** Start of SELECTION **

Evaluating satellite observation for predicting topsoil carbon

The STEROPES project aims to push forward the use of satellite time series, such as those made available by the European Space Agency, in order to update maps. There is a need to spatially estimate and monitor soil properties for decision support and land management.

2021.07.15 | By Emmanuelle VAUDOUR (AgroParisTech/INRAE) and Johanna WETTERLIND (SLU)

Pushing the use of satellite time series forward 

STEROPES, named after a cyclop from the Ancient Greek mythology, stands for “stimulating novel technologies from earth remote sensing to predict European soil carbon”. The overall context of the project STEROPES stems from the need to spatially estimate and monitor soil properties, and especially soil organic carbon (SOC) content, for decision support and land management.

Collecting soil samples is time-consuming and labour extensive. In the last decades, for the purpose of providing maps of for example SOC, Digital Soil Mapping (DSM) has been carried out, starting from a number of soil sample locations with standard chemical analyses of SOC in the lab, to construct spatial, geostatistical models. Morphometric data (such as elevation and slope) are often incorporated into this modelling, in conjunction with covariates derived from earth observation such as the vegetation index NDVI. STEROPES aims to push forward the use of satellite time series, such as those made available by the European Space Agency, in order to update maps. (Fig. 1. Overall context and STEROPES motivation)

The overall background for using remote sensing is the fact that in addition to have spatial structure, soil properties, and particularly SOC, have spectral features in a number of wavebands from the visible, near-infrared and shortwave infrared that enable to construct spectral models, that is models relating soil reflectance with the considered soil property (Fig. 2).

** End of SELECTION **

• EXERCISE REQUIREMENTS
1. Reproduce verbatim the stretch of the STEROPES passage from "The STEROPES project" through "content, for decision support and land management.".
2. According to the STEROPES passage, what does the name STEROPES stand for?
The records that follow come from an unrelated source.

** Start of GIVEN DATA **

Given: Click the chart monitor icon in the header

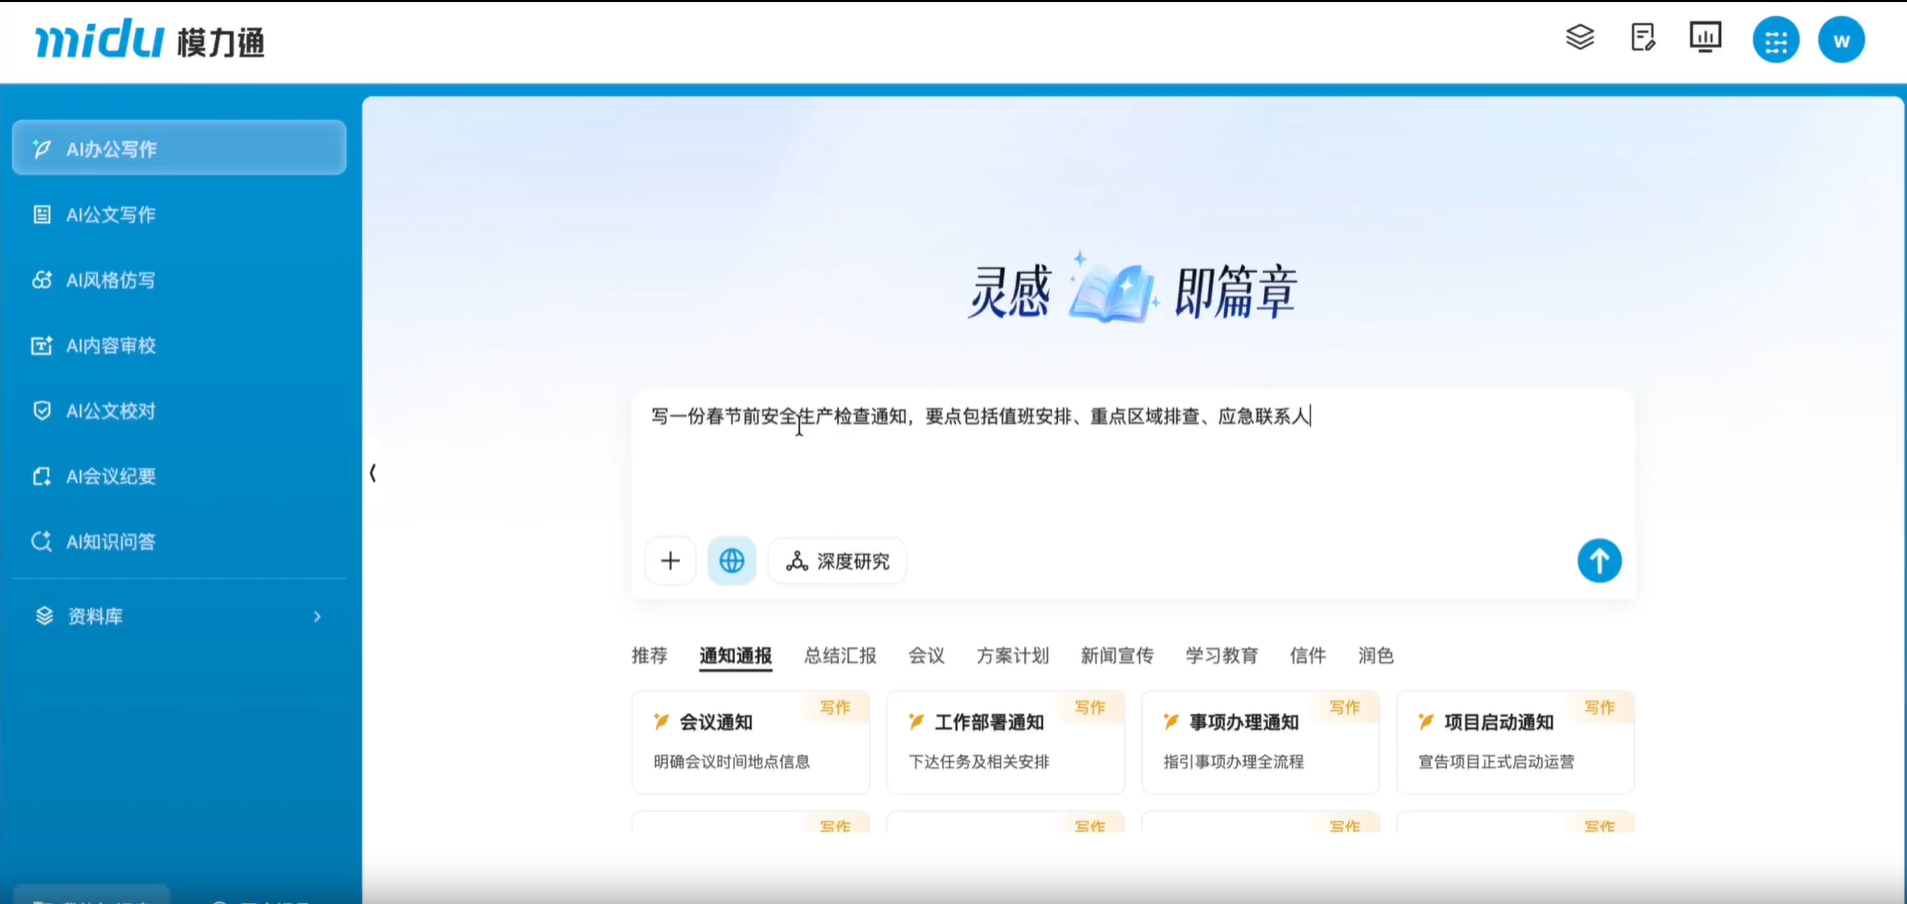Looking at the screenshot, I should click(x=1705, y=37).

** End of GIVEN DATA **
** Start of GIVEN DATA **

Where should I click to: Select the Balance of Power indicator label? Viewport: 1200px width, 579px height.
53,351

** End of GIVEN DATA **

• TASK RESPONSES
1.
The STEROPES project aims to push forward the use of satellite time series, such as those made available by the European Space Agency, in order to update maps. There is a need to spatially estimate and monitor soil properties for decision support and land management.

2021.07.15 | By Emmanuelle VAUDOUR (AgroParisTech/INRAE) and Johanna WETTERLIND (SLU)

Pushing the use of satellite time series forward 

STEROPES, named after a cyclop from the Ancient Greek mythology, stands for “stimulating novel technologies from earth remote sensing to predict European soil carbon”. The overall context of the project STEROPES stems from the need to spatially estimate and monitor soil properties, and especially soil organic carbon (SOC) content, for decision support and land management.

2. Stimulating novel technologies from earth remote sensing to predict European soil carbon.